Tom Oser, interim vice provost of UCLA Continuing Education and Extension, also placed an emphasis on inclusiveness in his remarks. “Mr. Ramos’ story of personal reinvention highlights what Extension does best. We offer open enrollment into academic certificate programs of study that provide access to the riches of UCLA academics — to all adults.”
UCLA played an essential role in his career, Ramos told the crowd.
“This country, and UCLA, and UCLA Extension gave me the opportunities that my country of origin couldn’t give me,” he said. “So my mission now is to make sure that those who come after me have exactly the same opportunities that I had. So UCLA and UCLA Extension, muchísimas gracias.”
Ramos was selected to give a Luskin Lecture at UCLA because the series often “celebrates the inspirational work of individuals like Jorge Ramos whose accomplishments in service to the public interest can serve as models not just to our students but, indeed, to us all,” said Gary Segura, dean of the UCLA Luskin School of Public Affairs. “Mr. Ramos is the living embodiment of journalism in the pursuit of justice, the most trusted man in Latino America, and I am proud to know him.”
Those who attended the event shared Segura’s excitement about the opportunity to spend time in the presence of Ramos.

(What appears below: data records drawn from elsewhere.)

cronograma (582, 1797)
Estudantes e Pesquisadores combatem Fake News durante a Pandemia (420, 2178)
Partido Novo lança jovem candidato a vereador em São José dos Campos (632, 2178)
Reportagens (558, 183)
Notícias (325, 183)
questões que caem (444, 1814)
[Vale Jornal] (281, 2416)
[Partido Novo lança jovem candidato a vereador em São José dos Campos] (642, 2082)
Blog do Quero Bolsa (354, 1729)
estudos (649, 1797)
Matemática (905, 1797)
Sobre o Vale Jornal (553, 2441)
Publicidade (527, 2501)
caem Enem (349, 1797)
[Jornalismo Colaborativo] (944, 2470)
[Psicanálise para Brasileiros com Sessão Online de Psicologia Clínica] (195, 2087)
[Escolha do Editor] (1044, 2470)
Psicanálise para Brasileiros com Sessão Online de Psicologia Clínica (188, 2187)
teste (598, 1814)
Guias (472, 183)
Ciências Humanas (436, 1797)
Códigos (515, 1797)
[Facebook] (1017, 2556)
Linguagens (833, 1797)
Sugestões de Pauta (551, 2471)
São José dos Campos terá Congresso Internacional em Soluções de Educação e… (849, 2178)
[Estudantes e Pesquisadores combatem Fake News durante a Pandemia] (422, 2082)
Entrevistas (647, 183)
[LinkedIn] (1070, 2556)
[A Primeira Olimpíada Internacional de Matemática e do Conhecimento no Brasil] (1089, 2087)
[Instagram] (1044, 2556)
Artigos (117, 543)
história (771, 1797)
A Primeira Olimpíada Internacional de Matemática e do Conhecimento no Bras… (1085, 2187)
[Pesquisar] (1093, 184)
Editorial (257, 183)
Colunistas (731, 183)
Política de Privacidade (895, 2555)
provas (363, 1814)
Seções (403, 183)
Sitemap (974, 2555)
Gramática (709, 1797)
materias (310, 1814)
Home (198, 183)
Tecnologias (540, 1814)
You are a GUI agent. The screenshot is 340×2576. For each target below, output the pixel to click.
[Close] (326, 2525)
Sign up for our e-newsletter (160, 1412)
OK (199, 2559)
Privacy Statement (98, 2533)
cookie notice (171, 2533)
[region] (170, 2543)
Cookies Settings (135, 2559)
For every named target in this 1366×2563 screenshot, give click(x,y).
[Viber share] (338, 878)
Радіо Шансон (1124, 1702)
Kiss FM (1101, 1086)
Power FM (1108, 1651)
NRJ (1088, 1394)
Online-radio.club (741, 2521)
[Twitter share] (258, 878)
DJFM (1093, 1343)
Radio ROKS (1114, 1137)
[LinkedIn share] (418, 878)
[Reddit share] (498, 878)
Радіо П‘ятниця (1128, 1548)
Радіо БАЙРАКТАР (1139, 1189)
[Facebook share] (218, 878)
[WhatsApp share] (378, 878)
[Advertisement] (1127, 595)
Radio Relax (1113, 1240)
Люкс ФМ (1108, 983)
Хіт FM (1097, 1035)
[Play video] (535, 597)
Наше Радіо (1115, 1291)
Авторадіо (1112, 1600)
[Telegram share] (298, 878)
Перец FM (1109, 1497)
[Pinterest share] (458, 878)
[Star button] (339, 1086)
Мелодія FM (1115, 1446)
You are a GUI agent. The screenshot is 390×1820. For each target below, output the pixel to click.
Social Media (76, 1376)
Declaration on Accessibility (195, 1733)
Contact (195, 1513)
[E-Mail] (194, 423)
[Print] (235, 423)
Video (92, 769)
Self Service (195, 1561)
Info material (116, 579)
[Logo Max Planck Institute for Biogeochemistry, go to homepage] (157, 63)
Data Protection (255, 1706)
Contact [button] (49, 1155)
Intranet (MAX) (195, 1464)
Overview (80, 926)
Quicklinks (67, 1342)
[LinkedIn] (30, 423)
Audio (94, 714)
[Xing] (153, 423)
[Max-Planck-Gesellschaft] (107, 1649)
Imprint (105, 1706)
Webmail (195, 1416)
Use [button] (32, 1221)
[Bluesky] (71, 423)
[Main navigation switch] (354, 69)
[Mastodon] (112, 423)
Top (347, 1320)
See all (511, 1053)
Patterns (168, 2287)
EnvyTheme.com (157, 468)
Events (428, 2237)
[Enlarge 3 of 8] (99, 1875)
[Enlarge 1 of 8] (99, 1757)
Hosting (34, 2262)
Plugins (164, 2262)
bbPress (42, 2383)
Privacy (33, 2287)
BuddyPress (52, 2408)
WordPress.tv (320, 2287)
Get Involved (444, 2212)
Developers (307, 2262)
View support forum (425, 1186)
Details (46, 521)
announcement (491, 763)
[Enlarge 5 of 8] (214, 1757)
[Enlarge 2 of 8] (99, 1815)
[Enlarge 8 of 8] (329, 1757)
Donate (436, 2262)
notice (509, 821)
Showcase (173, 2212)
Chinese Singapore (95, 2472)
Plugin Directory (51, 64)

“Every immigrant remembers the date when they arrived. For me, it was Aug. 8, 1993. And, where we lived near Miami, Jorge was in our living room every single night,” said Dulce Vasquez, a first-year master’s degree student in public policy. “From a very young age, I knew that he was a very trusted source of information and a welcome voice in our household. To this day, I have not found a more trusted and reliable voice in the Latino community.”
After the medal presentation, Ramos made brief remarks, then engaged in a discussion of issues of national interest with Eric Avila, UCLA professor of Chicana and Chicano studies, history and urban planning; and Laura Gómez, UCLA professor of law.
Avila asked whether the rules have changed for journalists in the current political climate. Ramos, who quit his reporting job in Mexico 30 years ago to escape censorship and pursue his livelihood in a country with greater press freedom, replied that journalists have a societal obligation to do more than simply relay facts.
He recounted his well-remembered 2015 confrontation with then-presidential candidate Donald Trump. During a news conference at a campaign stop in Iowa, Trump refused to let Ramos ask a question about immigration policy. He stood his ground and refused to be silent, so Trump had security personnel usher Ramos out of the room.
“In journalism school we are taught that we need to be neutral. But after that moment, I realized that neutrality sometimes is not an option,” Ramos said. “Elie Wiesel, a Holocaust survivor, used to say that we have to take a stand. Neutrality helps the oppressor, never the victim.”
Ramos’ remarks included an admonition directed toward the many UCLA students who attended the event, telling them to speak out — to disobey.
“When you see racism, disobey. When you see inequality, you have to disobey. When you see injustice, you have to disobey,” Ramos said. “This is not a time to be silent. And I need to hear your voices. We need to hear your voices — because they are strong and they are right.”
Stan Paul of the UCLA Luskin communications staff also contributed to this story.